What Causes Gum Disease?

Sometimes, even those who brush and floss every day may find that they get gum disease. Gum disease starts when plaque is not adequately removed from the teeth and it has a chance to accumulate. After a time, plaque builds up and hardens and becomes tartar.

Tartar cannot be removed at home with a toothbrush and toothpaste. It has to be removed by a hygienist using special tools. Bacteria loves tartar, and the more tartar you have, the more bacteria accumulates and starts to infect the gums. The body makes more blood vessels in the gums to fight this infection, which makes gums puffy, red and sensitive. You might also notice that gums bleed easily when you eat, brush or floss.

If this first stage of gum disease, called gingivitis, is not treated, it will advance to the next stage — periodontitis. This stage is even more serious, as the inner layer of the gums begins to pull away from the teeth. The “pockets” that are created between the teeth and gums begin to collect bacteria and other debris. The bacteria releases toxins.

As more and more bacteria accumulates and more and more toxins are released, the bone and tissue that support teeth begin to break down. If gingivitis is not treated, periodontitis eventually results and teeth may loosen and fall out. Once a person develops periodontitis, he or she will always have it.

What Is Scaling and Root Planing?

If Dr. Patrick Morrissey or one of his hygienists sees signs of periodontitis, we may advise a scaling and planing procedure. This is technically two separate procedures, but they are typically done at the same time.

Scaling is a thorough cleaning below the gumline and a thorough removal of tartar from the surface of teeth. It is done to clean the pockets that have formed between the gums and the teeth, where tartar easily accumulates.

Root planing is a thorough cleaning of the surface of the tooth root. It also smooths the root, making it harder for bacteria to stick there.

Scaling and root planing is often one of the first treatments recommended to fight gum disease after the condition is diagnosed. It is highly effective in managing the early stages of gum disease, and depending on your needs, our dentist may recommend combining scaling and root planing with another type of periodontal therapy, such as antibiotic treatments, to produce the best results for your oral health.

What Can I Expect During a Scaling and Root Planing Treatment?

Dr. Morrissey may recommend two or more appointments if you need scaling and planing. The number of appointments may depend on how much tartar has built up on your teeth and how advanced your gum disease is.

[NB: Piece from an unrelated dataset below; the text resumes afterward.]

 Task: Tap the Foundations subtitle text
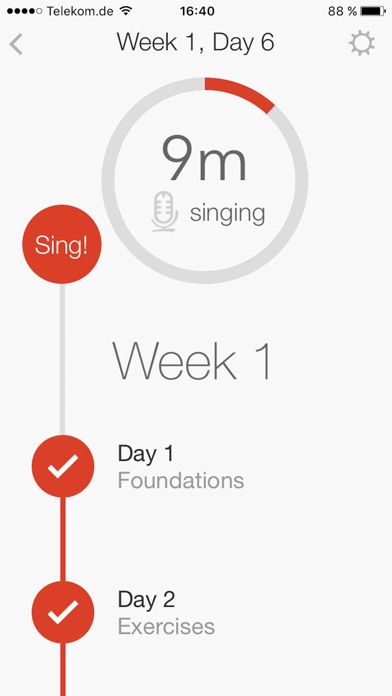coord(181,481)
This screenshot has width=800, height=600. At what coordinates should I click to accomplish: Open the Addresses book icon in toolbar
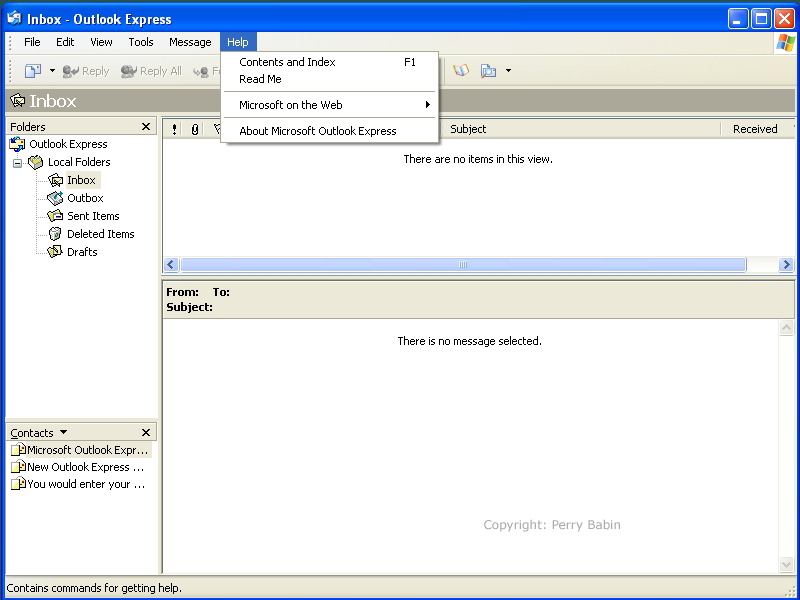pyautogui.click(x=461, y=71)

Before he begins, Dr. Morrissey will numb the gums. He will use special tools for scaling and planing, such as ultrasonic instruments, to remove large chunks of plaque, handheld instruments to clean the roots and get rid of smaller pieces of plaque, and a water irrigation system that will help to flush away all of the debris. Some form of sedation or a local anesthetic may also be recommended to ensure your comfort.

What Can I Expect After Scaling and Root Planing?

Your mouth will be sensitive after these procedures. You can try over-the-counter pain killers, and you should stick to soft foods for a few days afterward. You should try to get back to your brushing and flossing regimen as soon as you can. You will be given post-operative care instructions before leaving the office. Be sure to follow these closely.